Congratulations to dr. Xirong Li for receiving the SIGMM Award for Outstanding PhD Thesis in Multimedia Computing, Communications and Applications 2013. The committee considered Xirong’s dissertation titled “Content-based visual search learned from social media” as worthy of the award as it substantially extends the boundaries for developing content-based multimedia indexing and retrieval solutions. In particular, it provides fresh new insights into the possibilities for realizing image retrieval solutions in the presence of vast information that can be drawn from the social media.

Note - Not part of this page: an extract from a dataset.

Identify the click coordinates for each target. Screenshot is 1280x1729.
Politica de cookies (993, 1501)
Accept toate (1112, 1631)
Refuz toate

The committee considered the main innovation of Xirong’s work to be in the development of the theory and algorithms providing answers to the following challenging research questions:
(a) what determines the relevance of a social tag with respect to an image,
(b) how to fuse tag relevance estimators,
(c) which social images are the informative negative examples for concept learning,
(d) how to exploit socially tagged images for visual search and
(e) how to personalize automatic image tagging with respect to a user’s preferences.

The significance of the developed theory and algorithms lies in their power to enable effective and efficient deployment of the information collected from the social media to enhance the datasets that can be used to learn automatic image indexing mechanisms (visual concept detection) and to make this learning more personalized for the user.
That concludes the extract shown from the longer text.